Preventing censorship on the Internet


Context

The Internet offers a rare opportunity to policy-makers, regulators, NGOs and citizens, since it bears the potential for increasing wealth and improving health and education in nations that learn to use it well. At the same time, it brings with it problems, as its inherent anarchy resists regulation and planning. Because of this, success can only come in societies that engage in comprehensive discussion of the issues involved in promoting the Internet.

The Internet is clearly a significant long term strategic threat to authoritarian regimes, one that they will be unable to counter effectively. News from the outside world brought by the Internet into nations subjugated by such regimes will clash with the distorted versions provided by their governments, eroding the credibility of their positions and encouraging unrest. "Personal" contact between people living under such governments and people living in the free world, conducted via e-mail, will also help achieve a more accurate understanding on both ends and further undermine authoritarian controls.

Implementation

The Internet is giving Asians a heady dose of free expression, providing a conduit for everything from racy pictures to heated political debate. In a region where controls on the press and other limits on freedom of expression are common, the global network of computer networks has become a platform for Asians to criticize their governments. Since the Internet can offer unlimited access to the rest of the world from one's own living room, it is the only means so far to get around Asian government control.

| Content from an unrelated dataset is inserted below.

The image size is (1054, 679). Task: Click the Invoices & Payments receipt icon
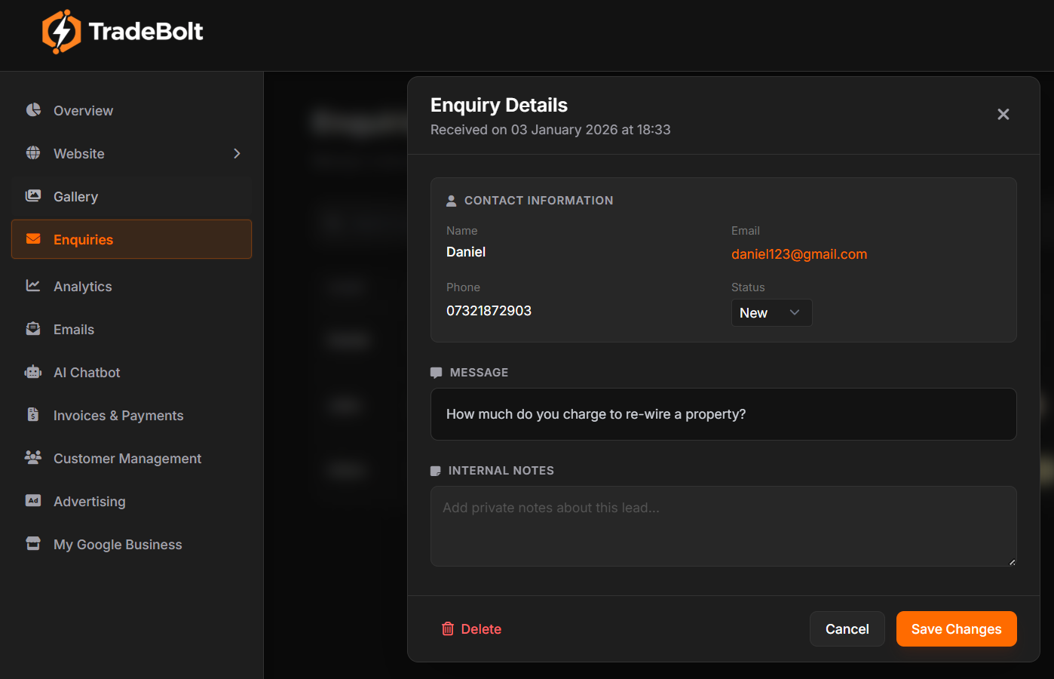click(x=33, y=415)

Chinese students at Tiananmen Square and the Russian democrats during the Moscow coup used computer networks to communicate with kindred spirits around the world. The Chinese and Russian autocrats knew how to censor radio, TV, and the print media; however, they could not shut down the computer networks.

Claim

  1. The Internet by-passes censorship control and biased reporting of other media channels or authorities, including in "free" Western nations.

  2. Public space has been commodified and mainstream news has been reduced to info-tainment. We don't trust the mainstream media. The Internet, by comparison, has proven to be an excellent unfiltered megaphone.

  3. It is only a matter of time before regulation or a toll is imposed on Internet traffic, disguised as an attempt to eradicate kiddie porn or hate mongers who have also found the Net a marvellous distribution tool.

  4. For people who work in the peace movement, the anti-nuclear movement and the human rights movement, the Internet remains a cause for hope.

  5. Undeniably, cyberspace has great subversive potential. The Internet gives individuals publishing power hitherto undreamed of. You can write a book, or a manifesto, and distribute it, free, to hundreds of thousands of people worldwide. In theory, all national censorship and control becomes obsolete, so long as telephone communication exists.

  6. The Internet is the censor's biggest challenge and the tyrant's worst nightmare. Unbeknown to their governments, people in China, Iraq and Iran, among other countries, are freely communicating with people all over the world.

Counter claim

  1. The Internet is very useful. But there is nothing to prevent the circulation of undisputed immoral and unethical information on the system, and nothing to prevent any user, including children, from accessing it. People will abuse the system and not everyone can be counted on to behave as responsible citizens. Therefore, (at the very least) censorship that should definitely be undertaken on the Internet is the censorship of pornography, and undisputably immoral information such as satanic literature and hate information.